Bettwiesen Castle is listed as a Swiss heritage site of national significance.

==Economy==
As of In 2007 2007, Bettwiesen had an unemployment rate of 2.13%. As of 2005, there were 41 people employed in the primary economic sector and about 17 businesses involved in this sector. 39 people are employed in the secondary sector and there are 9 businesses in this sector. 102 people are employed in the tertiary sector, with 24 businesses in this sector. In 2000 there were 688 workers who lived in the municipality. Of these, 358 or about 52.0% of the residents worked outside Bettwiesen while 90 people commuted into the municipality for work. There were a total of 420 jobs (of at least 6 hours per week) in the municipality. Of the working population, 9.6% used public transportation to get to work, and 54% used a private car.

==Religion==
From the 2000 census, 567 or 55.8% were Roman Catholic, while 227 or 22.3% belonged to the Swiss Reformed Church. Of the rest of the population, there are 32 individuals (or about 3.15% of the population) who belong to the Orthodox Church, and there are 12 individuals (or about 1.18% of the population) who belong to another Christian church. There were 86 (or about 8.46% of the population) who are Islamic. There was 1 individual (or about 0.10% of the population) who belonged to another church (not listed on the census), 51 (or about 5.02% of the population) belong to no church, are agnostic or atheist, and 40 individuals (or about 3.94% of the population) did not answer the question.

==Transport==
Bettwiesen sits on the Wil–Kreuzlingen line between Wil and Weinfelden and is served by the St. Gallen S-Bahn at Bettwiesen railway station.

==Education==
The entire Swiss population is generally well educated. In Bettwiesen about 67.2% of the population (between age 25-64) have completed either non-mandatory upper secondary education or additional higher education (either university or a Fachhochschule).

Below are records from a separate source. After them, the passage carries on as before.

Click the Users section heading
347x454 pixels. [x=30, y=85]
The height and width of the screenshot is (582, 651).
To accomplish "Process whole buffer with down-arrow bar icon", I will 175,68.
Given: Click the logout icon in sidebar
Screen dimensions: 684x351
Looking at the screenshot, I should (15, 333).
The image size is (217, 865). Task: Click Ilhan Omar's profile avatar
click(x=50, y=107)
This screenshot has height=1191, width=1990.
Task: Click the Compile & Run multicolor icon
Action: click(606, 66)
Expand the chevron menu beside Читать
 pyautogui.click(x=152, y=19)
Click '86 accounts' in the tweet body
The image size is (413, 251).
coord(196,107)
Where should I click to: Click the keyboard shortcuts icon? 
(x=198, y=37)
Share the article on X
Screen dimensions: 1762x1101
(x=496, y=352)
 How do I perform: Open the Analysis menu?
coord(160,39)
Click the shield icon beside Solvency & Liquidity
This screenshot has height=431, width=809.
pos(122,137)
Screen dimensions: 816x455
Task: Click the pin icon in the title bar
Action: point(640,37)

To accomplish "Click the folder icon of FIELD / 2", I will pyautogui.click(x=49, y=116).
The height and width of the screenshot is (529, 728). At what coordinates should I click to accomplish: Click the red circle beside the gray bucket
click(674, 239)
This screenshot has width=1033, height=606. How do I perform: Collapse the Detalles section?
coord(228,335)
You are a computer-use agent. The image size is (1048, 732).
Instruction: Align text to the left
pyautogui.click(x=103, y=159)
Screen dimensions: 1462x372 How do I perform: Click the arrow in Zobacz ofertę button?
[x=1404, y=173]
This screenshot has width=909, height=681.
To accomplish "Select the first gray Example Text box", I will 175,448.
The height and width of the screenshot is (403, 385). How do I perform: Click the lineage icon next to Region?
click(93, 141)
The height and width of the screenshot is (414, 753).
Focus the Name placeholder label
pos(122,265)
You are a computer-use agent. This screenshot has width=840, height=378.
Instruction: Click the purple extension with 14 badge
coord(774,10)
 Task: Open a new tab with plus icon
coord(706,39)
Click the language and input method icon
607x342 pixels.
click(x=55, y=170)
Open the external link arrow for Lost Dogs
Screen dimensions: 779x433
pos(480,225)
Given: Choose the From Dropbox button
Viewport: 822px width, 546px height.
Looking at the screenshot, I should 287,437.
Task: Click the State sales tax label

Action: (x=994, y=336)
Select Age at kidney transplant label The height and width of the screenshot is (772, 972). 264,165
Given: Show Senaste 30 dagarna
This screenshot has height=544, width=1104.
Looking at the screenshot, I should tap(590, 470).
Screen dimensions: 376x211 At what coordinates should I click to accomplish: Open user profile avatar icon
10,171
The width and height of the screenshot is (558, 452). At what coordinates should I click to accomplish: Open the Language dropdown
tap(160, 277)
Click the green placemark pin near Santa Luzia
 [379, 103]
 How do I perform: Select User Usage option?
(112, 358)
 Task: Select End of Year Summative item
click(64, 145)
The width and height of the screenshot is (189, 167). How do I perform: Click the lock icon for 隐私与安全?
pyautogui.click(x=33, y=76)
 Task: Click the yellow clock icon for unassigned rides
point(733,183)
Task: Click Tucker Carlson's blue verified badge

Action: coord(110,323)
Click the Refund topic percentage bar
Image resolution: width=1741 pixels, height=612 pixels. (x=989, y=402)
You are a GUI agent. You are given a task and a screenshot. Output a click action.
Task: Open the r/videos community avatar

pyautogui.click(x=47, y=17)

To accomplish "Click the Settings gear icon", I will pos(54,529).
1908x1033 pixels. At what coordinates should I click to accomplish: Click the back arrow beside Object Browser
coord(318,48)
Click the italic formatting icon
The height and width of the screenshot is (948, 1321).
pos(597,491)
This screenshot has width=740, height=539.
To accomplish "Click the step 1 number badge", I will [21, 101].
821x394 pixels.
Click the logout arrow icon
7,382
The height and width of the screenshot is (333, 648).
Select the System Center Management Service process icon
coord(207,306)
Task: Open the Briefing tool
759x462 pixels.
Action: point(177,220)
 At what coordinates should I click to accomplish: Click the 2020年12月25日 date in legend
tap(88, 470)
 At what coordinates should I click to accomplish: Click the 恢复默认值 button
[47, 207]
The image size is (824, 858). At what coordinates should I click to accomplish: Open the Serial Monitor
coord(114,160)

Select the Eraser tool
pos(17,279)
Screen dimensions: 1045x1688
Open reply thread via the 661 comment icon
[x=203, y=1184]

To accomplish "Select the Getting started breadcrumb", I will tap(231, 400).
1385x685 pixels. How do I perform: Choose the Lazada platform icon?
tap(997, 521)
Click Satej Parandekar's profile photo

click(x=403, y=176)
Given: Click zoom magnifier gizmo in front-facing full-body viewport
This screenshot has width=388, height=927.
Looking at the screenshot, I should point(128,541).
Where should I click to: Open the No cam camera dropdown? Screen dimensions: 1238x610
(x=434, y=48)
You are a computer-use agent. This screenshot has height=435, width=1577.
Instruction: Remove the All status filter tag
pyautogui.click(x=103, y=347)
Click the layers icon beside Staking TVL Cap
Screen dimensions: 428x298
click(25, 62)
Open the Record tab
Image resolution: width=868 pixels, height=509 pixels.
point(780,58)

Bettwiesen is home to the Bettwiesen primary school district. In the 2008/2009 school year there were 99 students. There were 22 children in the kindergarten, and the average class size was 22 kindergartners. Of the children in kindergarten, 10 or 45.5% were female, 4 or 18.2% were not Swiss citizens and 4 or 18.2% did not speak German natively. The lower and upper primary levels begin at about age 5-6 and last for 6 years. There were 34 children in who were at the lower primary level and 43 children in the upper primary level. The average class size in the primary school was 19.25 students. At the lower primary level, there were 14 children or 41.2% of the total population who were female, 7 or 20.6% were not Swiss citizens and 7 or 20.6% did not speak German natively. In the upper primary level, there were 18 or 41.9% who were female, 9 or 20.9% were not Swiss citizens and 6 or 14.0% did not speak German natively.